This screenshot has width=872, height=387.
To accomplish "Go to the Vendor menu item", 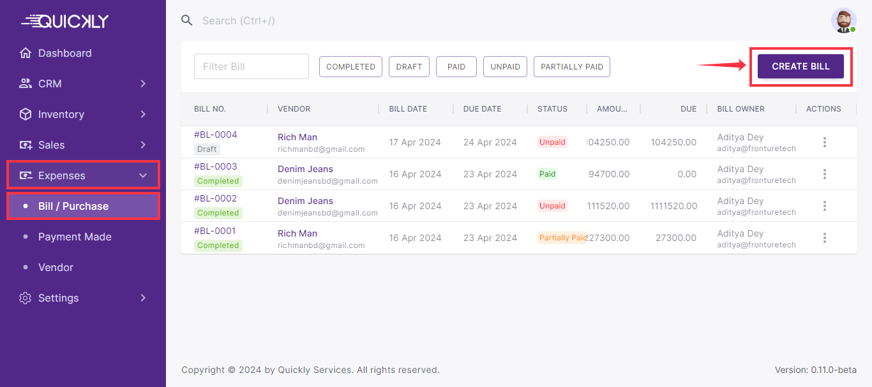I will tap(56, 267).
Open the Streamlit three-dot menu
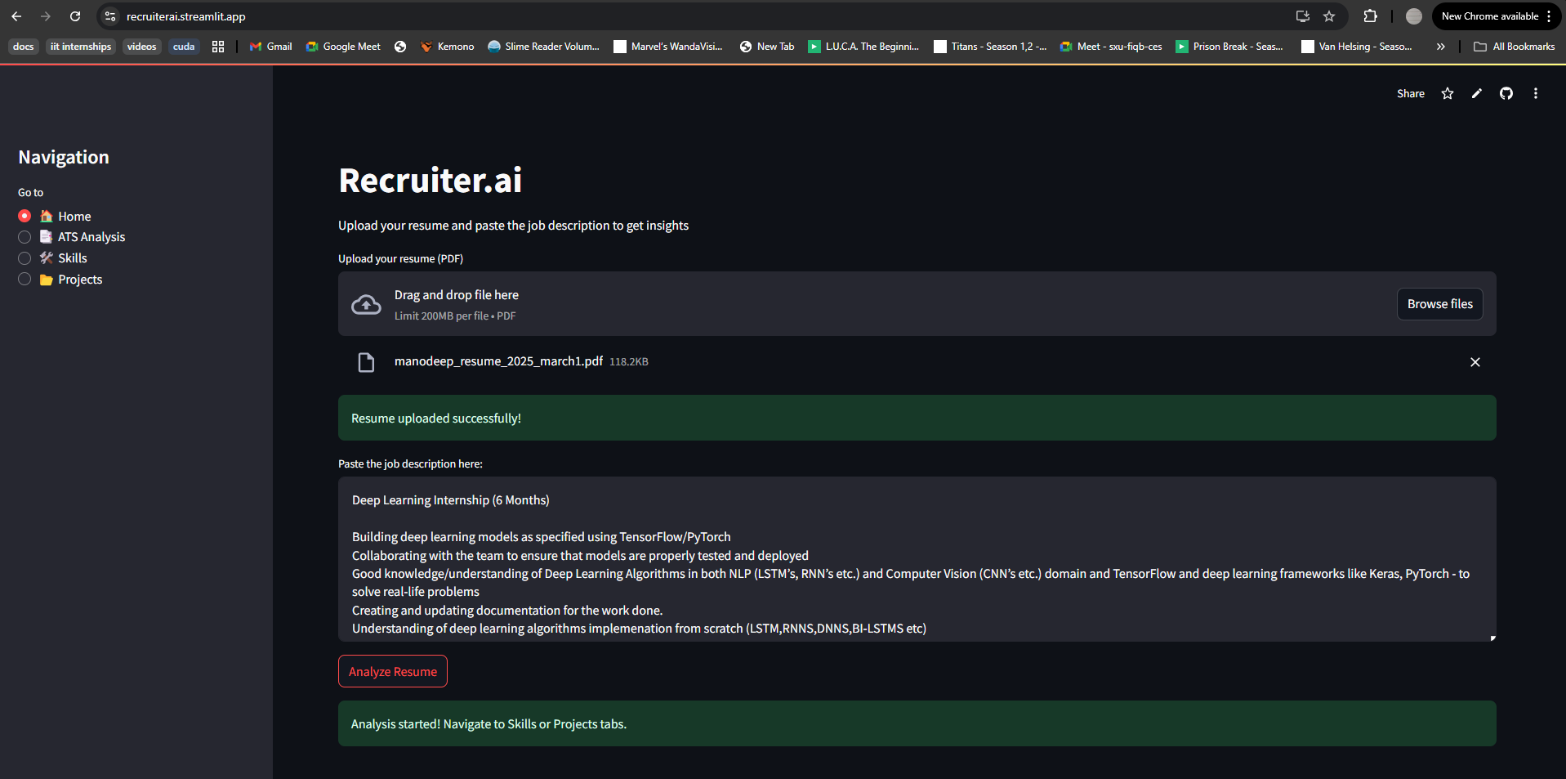 [x=1535, y=94]
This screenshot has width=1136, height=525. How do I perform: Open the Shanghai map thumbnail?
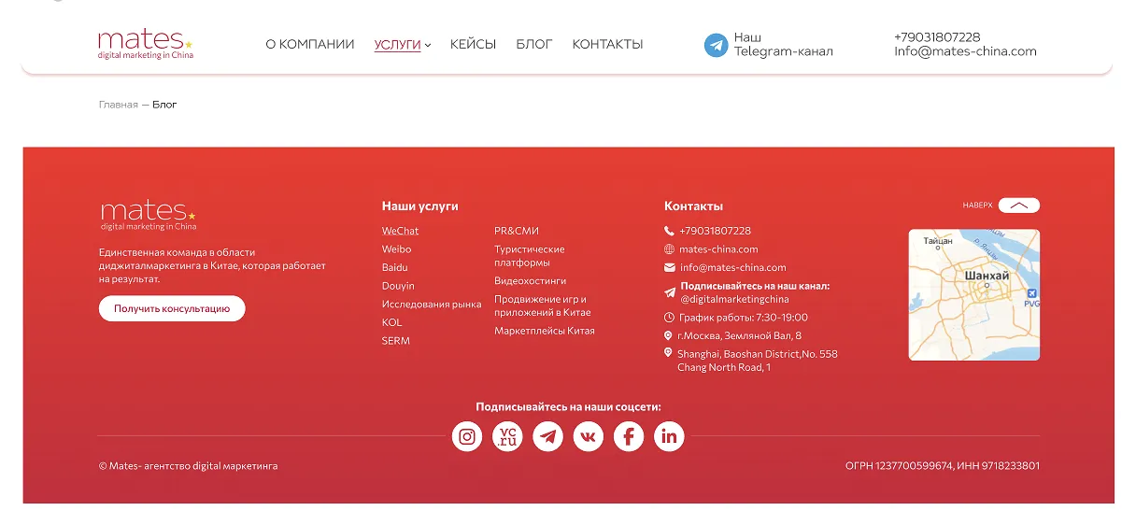coord(973,294)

··········

__WHAT THIS TASK INVOLVES__:
The output should be the lines from the one with "Open the Streamlit three-dot menu" through the end of the material above, both ends included, printed exactly and nothing else. Drop the pictures.

__OUTPUT OF THE TASK__:
Open the Streamlit three-dot menu
 [x=1535, y=94]
This screenshot has width=1136, height=525. How do I perform: Open the Shanghai map thumbnail?
coord(973,294)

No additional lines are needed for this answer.